=== Section Start ===

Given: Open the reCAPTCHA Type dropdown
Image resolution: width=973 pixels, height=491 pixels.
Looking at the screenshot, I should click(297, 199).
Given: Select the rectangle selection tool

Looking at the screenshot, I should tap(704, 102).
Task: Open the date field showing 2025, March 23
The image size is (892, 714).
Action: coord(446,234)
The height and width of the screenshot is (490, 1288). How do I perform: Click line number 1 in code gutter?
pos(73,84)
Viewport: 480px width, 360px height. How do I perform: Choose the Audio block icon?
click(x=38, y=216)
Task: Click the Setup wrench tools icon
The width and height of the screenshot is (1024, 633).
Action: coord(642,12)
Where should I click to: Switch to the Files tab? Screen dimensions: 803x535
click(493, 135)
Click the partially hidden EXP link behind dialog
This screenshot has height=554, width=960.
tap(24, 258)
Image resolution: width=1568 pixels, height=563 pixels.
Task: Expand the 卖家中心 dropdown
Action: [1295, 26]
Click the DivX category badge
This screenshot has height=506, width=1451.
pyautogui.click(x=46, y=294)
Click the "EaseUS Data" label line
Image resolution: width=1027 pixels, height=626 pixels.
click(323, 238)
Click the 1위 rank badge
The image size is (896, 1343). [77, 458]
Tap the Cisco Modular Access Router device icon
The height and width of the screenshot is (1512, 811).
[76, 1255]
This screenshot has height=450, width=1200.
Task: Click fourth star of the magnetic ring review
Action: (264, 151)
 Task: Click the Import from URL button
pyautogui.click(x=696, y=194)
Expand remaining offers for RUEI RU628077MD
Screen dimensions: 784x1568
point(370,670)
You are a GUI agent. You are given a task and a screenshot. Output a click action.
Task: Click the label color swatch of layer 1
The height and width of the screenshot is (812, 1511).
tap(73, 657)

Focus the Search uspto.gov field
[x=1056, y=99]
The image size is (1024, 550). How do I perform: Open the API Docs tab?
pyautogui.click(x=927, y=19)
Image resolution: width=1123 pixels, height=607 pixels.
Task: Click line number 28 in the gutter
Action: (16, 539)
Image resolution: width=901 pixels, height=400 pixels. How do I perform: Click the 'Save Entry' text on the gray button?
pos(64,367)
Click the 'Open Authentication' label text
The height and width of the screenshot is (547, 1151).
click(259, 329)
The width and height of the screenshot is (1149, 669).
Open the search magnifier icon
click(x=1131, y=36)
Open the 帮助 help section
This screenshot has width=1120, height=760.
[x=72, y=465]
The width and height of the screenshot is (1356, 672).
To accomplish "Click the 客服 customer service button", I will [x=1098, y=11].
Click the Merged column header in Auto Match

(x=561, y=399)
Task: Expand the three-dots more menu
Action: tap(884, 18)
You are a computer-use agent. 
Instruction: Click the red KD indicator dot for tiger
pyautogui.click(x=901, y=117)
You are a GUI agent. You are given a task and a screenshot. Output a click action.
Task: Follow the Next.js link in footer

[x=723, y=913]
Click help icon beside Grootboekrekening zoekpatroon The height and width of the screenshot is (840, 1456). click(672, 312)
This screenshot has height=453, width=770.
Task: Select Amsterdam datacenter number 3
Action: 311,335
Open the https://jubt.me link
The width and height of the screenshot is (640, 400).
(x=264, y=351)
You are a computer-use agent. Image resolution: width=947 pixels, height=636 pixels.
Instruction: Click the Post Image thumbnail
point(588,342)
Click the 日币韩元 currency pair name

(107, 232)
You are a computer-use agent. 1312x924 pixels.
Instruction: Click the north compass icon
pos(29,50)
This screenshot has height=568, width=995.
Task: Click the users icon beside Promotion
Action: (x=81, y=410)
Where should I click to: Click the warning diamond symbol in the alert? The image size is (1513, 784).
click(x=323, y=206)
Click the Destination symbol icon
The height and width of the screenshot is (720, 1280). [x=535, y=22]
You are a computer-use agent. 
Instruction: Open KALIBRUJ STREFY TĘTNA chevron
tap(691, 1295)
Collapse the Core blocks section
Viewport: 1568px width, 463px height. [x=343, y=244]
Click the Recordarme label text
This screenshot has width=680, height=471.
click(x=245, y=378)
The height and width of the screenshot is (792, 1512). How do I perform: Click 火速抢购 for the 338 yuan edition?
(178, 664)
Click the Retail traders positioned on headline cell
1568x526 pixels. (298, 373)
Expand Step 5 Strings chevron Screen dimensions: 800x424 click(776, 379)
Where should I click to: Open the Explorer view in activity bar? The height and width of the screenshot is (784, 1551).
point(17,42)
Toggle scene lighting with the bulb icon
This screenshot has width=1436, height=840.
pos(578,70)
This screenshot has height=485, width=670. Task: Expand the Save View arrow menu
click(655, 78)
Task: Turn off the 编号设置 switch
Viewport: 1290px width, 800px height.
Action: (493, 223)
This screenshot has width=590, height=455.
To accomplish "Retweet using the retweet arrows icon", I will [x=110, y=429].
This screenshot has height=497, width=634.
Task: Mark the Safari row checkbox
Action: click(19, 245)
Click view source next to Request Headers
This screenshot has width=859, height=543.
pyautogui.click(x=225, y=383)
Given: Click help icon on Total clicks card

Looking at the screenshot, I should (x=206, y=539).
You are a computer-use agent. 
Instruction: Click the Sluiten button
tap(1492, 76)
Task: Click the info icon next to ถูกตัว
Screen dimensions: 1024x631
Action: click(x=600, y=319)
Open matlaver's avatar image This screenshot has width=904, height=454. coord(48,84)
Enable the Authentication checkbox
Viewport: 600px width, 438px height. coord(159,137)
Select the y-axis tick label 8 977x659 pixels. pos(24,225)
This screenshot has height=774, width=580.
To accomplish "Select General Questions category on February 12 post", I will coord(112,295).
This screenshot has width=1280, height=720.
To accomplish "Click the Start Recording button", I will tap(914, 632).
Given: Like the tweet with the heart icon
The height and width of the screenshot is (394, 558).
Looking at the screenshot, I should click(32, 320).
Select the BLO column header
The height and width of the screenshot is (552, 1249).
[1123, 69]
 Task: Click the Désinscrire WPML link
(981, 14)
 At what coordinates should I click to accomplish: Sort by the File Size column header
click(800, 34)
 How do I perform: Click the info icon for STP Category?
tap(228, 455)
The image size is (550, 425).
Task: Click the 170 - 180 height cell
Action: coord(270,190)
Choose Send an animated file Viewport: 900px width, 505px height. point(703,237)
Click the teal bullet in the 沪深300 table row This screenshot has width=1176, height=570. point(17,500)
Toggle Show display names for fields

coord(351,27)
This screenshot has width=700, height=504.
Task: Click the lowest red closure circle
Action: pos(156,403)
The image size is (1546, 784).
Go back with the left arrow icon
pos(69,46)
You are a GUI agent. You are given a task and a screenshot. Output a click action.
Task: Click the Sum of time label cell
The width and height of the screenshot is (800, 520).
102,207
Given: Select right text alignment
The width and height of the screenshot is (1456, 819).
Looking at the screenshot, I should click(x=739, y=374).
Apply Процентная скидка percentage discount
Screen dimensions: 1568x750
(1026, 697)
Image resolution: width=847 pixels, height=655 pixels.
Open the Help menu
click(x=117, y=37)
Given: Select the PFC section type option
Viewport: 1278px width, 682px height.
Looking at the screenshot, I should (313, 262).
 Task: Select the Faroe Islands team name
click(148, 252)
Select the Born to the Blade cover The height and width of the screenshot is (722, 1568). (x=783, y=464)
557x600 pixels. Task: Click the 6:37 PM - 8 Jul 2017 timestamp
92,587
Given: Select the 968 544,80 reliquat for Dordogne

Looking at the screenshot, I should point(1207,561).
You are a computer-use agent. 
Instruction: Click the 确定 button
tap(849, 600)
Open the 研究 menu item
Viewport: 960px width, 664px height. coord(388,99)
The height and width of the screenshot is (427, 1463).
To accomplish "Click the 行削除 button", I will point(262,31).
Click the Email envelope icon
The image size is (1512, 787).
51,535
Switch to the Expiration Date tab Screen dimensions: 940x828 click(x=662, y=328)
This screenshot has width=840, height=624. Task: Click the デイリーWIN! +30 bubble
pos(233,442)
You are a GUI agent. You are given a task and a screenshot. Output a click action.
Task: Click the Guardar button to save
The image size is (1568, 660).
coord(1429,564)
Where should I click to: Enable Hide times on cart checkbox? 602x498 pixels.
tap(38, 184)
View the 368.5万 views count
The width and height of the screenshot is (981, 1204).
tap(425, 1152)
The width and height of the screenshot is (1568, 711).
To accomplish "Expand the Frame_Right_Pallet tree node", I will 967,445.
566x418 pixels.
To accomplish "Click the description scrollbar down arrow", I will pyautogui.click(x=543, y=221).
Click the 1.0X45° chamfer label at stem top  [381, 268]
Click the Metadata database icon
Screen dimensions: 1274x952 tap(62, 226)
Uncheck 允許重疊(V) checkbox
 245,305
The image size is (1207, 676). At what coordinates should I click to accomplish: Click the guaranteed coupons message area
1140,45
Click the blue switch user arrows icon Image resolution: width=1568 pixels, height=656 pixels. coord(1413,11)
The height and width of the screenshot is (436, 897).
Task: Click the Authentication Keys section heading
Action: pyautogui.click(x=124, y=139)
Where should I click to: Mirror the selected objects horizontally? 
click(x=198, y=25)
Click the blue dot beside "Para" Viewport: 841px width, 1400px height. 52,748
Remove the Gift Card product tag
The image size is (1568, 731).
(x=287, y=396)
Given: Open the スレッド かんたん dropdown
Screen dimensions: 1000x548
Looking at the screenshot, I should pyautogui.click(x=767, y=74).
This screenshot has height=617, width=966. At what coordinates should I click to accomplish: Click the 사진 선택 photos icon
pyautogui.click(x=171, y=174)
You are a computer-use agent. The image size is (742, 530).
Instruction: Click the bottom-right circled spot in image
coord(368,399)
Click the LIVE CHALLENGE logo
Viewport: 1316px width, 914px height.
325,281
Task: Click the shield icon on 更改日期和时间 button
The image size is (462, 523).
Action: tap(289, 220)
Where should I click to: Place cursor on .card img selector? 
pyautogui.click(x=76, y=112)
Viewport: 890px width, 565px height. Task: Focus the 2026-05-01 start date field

=== Section End ===

> How to complete this task:
Retype, in the same exact form, the lines of the material above from the line holding "The width and height of the screenshot is (1456, 819)." through the line holding "566x418 pixels.".

> Finished exercise:
The width and height of the screenshot is (1456, 819).
Looking at the screenshot, I should click(x=739, y=374).
Apply Процентная скидка percentage discount
Screen dimensions: 1568x750
(1026, 697)
Image resolution: width=847 pixels, height=655 pixels.
Open the Help menu
click(x=117, y=37)
Given: Select the PFC section type option
Viewport: 1278px width, 682px height.
Looking at the screenshot, I should (313, 262).
 Task: Select the Faroe Islands team name
click(148, 252)
Select the Born to the Blade cover The height and width of the screenshot is (722, 1568). (x=783, y=464)
557x600 pixels. Task: Click the 6:37 PM - 8 Jul 2017 timestamp
92,587
Given: Select the 968 544,80 reliquat for Dordogne

Looking at the screenshot, I should point(1207,561).
You are a computer-use agent. 
Instruction: Click the 确定 button
tap(849, 600)
Open the 研究 menu item
Viewport: 960px width, 664px height. coord(388,99)
The height and width of the screenshot is (427, 1463).
To accomplish "Click the 行削除 button", I will point(262,31).
Click the Email envelope icon
The image size is (1512, 787).
51,535
Switch to the Expiration Date tab Screen dimensions: 940x828 click(x=662, y=328)
This screenshot has width=840, height=624. Task: Click the デイリーWIN! +30 bubble
pos(233,442)
You are a GUI agent. You are given a task and a screenshot. Output a click action.
Task: Click the Guardar button to save
The image size is (1568, 660).
coord(1429,564)
Where should I click to: Enable Hide times on cart checkbox? 602x498 pixels.
tap(38, 184)
View the 368.5万 views count
The width and height of the screenshot is (981, 1204).
tap(425, 1152)
The width and height of the screenshot is (1568, 711).
To accomplish "Expand the Frame_Right_Pallet tree node", I will 967,445.
566x418 pixels.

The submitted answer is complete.